Below is a step-by-step description of how the category-specific grades were calculated.
Step #1 – Using the percentage of points scored for each category, the maximum value and the standard deviation were calculated based on the mean.
Step #2 – The letter grades, including pluses and minuses, were calculated based on the number of standard deviations that each state’s score fell from the maximum value. For example:
Range for an A: within 0.5 standard deviations from the maximum (because A+ and A were collapsed into one group)

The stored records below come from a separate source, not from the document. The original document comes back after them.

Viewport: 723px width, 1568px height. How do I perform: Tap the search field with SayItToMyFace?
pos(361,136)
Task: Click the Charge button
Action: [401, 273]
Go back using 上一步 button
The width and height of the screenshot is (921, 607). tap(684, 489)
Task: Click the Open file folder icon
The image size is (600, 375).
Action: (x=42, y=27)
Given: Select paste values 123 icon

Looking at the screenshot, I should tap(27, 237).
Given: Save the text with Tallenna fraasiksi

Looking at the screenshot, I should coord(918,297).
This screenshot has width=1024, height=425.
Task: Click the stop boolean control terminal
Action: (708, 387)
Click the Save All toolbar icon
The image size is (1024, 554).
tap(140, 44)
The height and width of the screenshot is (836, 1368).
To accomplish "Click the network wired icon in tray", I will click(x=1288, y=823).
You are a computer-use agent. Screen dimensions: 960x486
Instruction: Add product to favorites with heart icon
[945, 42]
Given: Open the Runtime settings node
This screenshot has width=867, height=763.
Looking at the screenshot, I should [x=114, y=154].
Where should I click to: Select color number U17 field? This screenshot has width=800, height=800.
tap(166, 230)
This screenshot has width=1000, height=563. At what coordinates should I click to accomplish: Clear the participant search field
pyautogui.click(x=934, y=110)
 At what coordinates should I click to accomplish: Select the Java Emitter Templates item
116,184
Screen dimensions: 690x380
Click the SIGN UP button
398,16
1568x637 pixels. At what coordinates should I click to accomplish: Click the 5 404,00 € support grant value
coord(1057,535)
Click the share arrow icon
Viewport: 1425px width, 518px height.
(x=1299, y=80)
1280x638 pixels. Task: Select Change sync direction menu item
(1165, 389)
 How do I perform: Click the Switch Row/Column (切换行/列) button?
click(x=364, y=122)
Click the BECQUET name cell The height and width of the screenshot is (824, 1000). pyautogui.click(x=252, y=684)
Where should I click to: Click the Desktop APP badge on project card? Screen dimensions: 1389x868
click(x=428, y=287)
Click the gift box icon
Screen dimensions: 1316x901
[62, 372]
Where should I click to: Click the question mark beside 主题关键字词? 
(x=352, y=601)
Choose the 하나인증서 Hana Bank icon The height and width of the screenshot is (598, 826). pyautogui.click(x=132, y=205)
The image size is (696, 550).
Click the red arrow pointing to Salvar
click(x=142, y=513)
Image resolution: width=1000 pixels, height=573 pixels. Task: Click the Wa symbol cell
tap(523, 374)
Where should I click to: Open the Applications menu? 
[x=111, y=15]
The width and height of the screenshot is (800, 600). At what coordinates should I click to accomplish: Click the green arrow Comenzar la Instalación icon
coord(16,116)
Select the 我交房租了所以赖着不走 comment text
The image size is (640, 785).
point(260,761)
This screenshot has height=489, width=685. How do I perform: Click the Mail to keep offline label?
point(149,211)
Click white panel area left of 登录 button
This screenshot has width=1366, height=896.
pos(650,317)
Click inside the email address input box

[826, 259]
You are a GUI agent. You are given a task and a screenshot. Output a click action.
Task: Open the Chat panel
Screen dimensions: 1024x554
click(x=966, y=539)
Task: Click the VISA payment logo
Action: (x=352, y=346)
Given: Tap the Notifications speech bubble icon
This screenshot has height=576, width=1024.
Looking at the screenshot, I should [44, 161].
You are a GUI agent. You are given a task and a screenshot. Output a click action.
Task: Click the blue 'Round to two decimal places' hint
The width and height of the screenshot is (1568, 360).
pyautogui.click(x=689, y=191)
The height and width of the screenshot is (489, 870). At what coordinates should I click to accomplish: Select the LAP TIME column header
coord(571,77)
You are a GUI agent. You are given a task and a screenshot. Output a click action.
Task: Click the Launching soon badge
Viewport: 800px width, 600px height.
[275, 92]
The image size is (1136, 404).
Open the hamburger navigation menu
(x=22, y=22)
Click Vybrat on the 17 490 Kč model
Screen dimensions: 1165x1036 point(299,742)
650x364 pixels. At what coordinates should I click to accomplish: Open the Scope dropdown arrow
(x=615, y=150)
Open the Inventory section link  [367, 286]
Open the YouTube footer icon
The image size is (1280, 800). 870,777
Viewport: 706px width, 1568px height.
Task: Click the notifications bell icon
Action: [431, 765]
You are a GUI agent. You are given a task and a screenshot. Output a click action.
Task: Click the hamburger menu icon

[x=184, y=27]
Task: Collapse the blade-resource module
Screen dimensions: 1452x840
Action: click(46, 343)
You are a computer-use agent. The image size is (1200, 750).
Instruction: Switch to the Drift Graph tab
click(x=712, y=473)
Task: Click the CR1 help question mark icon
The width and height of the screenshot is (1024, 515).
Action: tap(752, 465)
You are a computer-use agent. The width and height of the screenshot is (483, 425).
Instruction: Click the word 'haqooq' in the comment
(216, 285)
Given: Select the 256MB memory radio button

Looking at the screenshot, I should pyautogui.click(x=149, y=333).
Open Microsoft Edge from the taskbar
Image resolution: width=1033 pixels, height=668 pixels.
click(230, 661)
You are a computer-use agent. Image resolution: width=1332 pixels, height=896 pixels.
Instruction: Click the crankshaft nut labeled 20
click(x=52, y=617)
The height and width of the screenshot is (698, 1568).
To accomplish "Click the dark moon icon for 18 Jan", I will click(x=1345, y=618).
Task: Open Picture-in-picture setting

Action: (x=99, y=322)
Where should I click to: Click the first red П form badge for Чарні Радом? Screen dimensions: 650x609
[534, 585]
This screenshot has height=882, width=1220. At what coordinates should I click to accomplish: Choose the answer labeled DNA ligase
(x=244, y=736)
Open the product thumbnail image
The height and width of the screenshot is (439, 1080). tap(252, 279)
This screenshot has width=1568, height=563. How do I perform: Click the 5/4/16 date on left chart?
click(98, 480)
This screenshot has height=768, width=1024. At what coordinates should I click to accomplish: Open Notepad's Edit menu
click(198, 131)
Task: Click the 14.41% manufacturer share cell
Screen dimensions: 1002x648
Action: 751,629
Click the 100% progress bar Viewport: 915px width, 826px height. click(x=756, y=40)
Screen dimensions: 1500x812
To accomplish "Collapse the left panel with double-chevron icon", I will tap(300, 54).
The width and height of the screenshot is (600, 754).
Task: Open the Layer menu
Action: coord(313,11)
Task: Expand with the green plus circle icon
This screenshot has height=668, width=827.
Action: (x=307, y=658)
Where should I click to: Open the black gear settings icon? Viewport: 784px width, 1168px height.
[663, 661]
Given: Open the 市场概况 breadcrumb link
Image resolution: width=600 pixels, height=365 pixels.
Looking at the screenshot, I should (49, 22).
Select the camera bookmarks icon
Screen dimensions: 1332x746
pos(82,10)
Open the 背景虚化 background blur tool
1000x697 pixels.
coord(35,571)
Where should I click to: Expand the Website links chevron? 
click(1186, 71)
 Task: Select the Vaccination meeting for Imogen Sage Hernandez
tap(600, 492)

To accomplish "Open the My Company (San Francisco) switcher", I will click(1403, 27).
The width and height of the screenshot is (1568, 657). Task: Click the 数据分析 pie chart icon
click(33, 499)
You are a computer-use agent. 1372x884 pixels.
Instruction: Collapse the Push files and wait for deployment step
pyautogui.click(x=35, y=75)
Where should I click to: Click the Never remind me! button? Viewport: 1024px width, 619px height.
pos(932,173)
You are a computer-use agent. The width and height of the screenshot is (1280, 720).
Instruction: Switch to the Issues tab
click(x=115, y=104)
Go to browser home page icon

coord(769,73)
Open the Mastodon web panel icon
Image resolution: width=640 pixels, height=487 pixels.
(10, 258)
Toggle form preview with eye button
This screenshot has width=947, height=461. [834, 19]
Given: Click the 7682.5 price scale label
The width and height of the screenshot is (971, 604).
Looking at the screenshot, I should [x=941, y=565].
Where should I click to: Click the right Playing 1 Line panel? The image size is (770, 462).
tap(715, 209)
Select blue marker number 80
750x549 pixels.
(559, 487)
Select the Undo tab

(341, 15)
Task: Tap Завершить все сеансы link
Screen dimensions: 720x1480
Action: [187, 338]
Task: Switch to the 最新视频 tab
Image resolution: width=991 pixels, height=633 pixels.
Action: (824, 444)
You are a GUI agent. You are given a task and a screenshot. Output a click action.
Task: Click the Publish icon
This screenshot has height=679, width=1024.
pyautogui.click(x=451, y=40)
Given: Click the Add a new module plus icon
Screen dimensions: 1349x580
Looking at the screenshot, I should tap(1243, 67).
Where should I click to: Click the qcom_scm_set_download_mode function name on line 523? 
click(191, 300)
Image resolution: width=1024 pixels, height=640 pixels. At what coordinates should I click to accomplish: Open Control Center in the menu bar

Range for an A-: between 0.5 and 0.75 standard deviations from the maximum
Range for a B+: between 0.75 and 1.0 standard deviations from the maximum
Ultimately this methodology was selected not only because it is straightforward and easy to explain, but because it is a method that can easily be repeated in subsequent versions of the Report Card.
Overall
The method employed to calculate overall state grades for the Report Card is similar to the method used by most high schools and universities to assign students an overall grade (and rank): by averaging across their subject area grade point averages. For the Report Card, the category grades were multiplied by their relative weights (contribution to the overall grade), as previously described, and then summed. Essentially, each state’s overall grade is a weighted average of its category grades.
National level grades
Category-specific
The national level grades are based on population-weighted averages for each of the categories. The steps taken to determine national level grades are described below:
Step #1 – Multiply each state’s percent of points scored for each category by the percentage of the U.S. population that resides in the state.
Step #2 – Calculate the national average (average population-weighted percentage of points scored) for each category.
Step #3 – Calculate how many standard deviations this national average fell from the maximum state value in each category, and determine to which letter grade that corresponds based on the methodology described above for the states.
Overall
The overall grade for the nation was calculated using the same methodology described above for the overall state grades. The overall grade for the nation is a weighted average of the nation’s category-specific grades.